Effect on the Federal Budgetary Commitment to Health Care

CBO’s letters providing preliminary analyses of the proposal approved by the Senate Committee on Finance and H.R. 3962 also addressed the effects of the proposals on “the federal budgetary commitment to health care.” CBO used that phrase in a letter earlier this year to describe the sum of net federal outlays for health programs and tax preferences for health care. CBO has used this measure because some Members have expressed interest in the federal government’s overall role in the financing of health care—both under current law and under alternative reform proposals. (Whether the federal role should be expanded, contracted, or held the same is a policy choice, and CBO, as always, makes no policy recommendations.)

Federal outlays for health programs are not an adequate gauge of that overall role because tax expenditures for health care are substantial under current law and because new tax credits to help purchase health insurance are a significant part of some reform proposals. Similarly, federal tax expenditures for health care do not, by themselves, capture this overall role because federal spending on health care is also substantial under current law and because such spending would increase significantly under some reform proposals. By including both the federal government’s spending for health care and the subsidies for health care that are conveyed through reductions in federal taxes, the “federal budgetary commitment to health care” represents a broad measure of the resources allocated by the federal government in this area—and a measure that is independent of the extent to which outlays or tax provisions are used to channel those resources.

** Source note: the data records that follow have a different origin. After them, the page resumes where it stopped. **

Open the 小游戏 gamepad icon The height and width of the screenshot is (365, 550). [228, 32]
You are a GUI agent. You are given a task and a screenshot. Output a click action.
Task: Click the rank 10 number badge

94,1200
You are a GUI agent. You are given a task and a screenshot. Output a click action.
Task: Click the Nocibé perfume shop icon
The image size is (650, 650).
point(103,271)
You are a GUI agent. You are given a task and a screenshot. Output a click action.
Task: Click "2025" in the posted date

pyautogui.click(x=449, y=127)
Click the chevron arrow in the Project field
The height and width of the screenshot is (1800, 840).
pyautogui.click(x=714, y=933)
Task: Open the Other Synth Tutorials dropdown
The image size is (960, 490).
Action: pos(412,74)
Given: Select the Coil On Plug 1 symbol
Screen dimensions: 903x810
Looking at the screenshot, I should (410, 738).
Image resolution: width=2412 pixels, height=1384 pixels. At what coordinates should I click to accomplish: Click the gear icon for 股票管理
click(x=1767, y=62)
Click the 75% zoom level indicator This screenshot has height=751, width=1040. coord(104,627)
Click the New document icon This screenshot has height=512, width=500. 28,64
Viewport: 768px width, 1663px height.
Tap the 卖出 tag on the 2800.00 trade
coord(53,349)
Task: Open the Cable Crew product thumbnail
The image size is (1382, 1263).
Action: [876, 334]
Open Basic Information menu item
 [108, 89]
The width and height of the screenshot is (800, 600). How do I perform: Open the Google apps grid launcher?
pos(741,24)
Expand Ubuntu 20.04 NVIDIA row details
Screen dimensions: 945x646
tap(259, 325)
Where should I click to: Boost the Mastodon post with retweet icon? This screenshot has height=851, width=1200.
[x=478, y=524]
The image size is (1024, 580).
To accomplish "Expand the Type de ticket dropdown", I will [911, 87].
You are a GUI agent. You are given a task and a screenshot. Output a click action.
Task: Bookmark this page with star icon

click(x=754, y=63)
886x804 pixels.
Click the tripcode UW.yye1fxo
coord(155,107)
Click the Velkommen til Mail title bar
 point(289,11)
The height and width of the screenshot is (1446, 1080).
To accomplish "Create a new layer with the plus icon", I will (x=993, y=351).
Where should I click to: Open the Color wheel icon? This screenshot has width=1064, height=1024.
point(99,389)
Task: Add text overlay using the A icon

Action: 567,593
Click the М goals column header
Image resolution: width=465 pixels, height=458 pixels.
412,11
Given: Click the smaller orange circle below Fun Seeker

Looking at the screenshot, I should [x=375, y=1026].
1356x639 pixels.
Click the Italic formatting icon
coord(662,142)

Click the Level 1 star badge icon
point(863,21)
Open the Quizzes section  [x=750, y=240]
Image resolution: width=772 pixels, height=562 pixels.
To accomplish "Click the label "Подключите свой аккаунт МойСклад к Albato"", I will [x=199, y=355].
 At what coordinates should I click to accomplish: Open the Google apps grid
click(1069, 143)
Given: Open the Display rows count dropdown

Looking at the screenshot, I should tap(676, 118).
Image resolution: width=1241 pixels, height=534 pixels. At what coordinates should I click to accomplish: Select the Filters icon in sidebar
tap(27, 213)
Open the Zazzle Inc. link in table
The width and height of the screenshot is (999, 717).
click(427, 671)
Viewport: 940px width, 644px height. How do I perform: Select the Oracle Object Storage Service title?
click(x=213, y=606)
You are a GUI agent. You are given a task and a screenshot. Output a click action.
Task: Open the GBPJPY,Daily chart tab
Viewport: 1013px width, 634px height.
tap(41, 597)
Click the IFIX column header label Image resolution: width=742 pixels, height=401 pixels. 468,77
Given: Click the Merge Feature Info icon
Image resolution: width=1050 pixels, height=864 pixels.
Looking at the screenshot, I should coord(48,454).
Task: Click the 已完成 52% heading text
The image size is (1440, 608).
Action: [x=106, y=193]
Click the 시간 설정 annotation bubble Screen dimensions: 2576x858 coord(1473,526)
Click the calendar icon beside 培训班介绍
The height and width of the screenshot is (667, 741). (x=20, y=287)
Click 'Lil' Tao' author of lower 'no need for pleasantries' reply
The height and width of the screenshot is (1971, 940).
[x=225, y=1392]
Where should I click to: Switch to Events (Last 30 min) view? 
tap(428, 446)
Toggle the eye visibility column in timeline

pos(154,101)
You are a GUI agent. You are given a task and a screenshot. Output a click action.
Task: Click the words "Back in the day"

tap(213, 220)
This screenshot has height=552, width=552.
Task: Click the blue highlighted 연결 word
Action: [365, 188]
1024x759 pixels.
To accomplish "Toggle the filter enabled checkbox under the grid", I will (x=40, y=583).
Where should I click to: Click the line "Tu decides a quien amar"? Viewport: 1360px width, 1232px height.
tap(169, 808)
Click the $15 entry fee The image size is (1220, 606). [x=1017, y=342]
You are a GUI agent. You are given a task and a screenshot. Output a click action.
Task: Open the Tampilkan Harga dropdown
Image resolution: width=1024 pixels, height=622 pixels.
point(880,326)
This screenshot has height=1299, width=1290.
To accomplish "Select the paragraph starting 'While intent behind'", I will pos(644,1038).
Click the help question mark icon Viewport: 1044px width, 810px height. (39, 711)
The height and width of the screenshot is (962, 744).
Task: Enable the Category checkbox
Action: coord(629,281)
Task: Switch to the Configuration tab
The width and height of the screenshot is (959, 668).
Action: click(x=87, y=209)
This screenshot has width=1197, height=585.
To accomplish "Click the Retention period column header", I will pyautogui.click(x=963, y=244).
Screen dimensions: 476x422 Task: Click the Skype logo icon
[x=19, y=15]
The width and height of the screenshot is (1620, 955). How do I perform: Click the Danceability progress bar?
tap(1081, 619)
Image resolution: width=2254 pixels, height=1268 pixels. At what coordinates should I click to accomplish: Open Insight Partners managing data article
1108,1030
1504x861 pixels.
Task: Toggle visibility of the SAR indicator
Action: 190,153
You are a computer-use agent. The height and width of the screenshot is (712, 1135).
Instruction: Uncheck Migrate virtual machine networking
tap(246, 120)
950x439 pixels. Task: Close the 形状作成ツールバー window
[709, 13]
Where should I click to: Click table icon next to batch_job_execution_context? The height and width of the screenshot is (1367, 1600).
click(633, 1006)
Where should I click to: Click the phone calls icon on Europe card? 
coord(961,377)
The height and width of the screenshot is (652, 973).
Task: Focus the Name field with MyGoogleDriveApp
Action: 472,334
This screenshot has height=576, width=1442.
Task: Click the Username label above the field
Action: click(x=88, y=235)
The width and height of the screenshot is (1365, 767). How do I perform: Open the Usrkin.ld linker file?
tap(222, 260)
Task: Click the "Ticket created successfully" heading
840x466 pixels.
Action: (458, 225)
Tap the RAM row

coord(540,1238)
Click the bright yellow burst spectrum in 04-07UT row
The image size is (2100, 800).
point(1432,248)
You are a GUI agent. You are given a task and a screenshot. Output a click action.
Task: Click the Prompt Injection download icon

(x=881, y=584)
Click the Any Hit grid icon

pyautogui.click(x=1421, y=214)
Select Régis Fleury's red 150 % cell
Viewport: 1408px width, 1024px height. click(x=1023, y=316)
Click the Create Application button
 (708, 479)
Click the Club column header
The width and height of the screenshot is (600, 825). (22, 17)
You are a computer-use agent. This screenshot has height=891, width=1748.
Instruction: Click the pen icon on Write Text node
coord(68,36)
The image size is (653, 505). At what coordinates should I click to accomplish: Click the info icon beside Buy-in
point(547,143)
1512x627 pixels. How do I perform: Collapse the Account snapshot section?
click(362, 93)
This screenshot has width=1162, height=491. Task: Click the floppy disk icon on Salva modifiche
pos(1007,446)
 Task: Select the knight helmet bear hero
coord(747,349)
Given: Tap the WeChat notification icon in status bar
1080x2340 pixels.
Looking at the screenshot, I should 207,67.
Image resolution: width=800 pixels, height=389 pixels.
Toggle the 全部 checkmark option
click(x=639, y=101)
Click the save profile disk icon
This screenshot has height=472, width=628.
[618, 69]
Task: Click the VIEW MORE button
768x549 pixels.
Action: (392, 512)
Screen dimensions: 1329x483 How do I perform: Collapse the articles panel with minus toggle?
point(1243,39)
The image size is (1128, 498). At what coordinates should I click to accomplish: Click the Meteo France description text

For example, how would the proposal approved by the Senate Finance Committee affect the budgetary commitment to health care? CBO and JCT’s estimates imply that the proposal would increase the federal budgetary commitment to health care by about $85 billion over the 2010-2019 period. (Again, we estimate that the proposal would result in a net reduction in federal budget deficits of $81 billion over the same time period.)

Bending the Cost Curve

Major proposals to reform health care would affect not only the federal budget but also spending for health care by individuals, firms, and other levels of government. A broad measure encompassing those effects would be the impact on total national health expenditures. However, CBO does not analyze national health expenditures as closely as it does the federal budget, and at this point CBO has not assessed the net effect of health care reform proposals on those expenditures, either within the 10-year budget window or for the subsequent decade. That is, CBO has not evaluated whether reform proposals would lower or raise—or bend down or up—the “curve” of national health expenditures.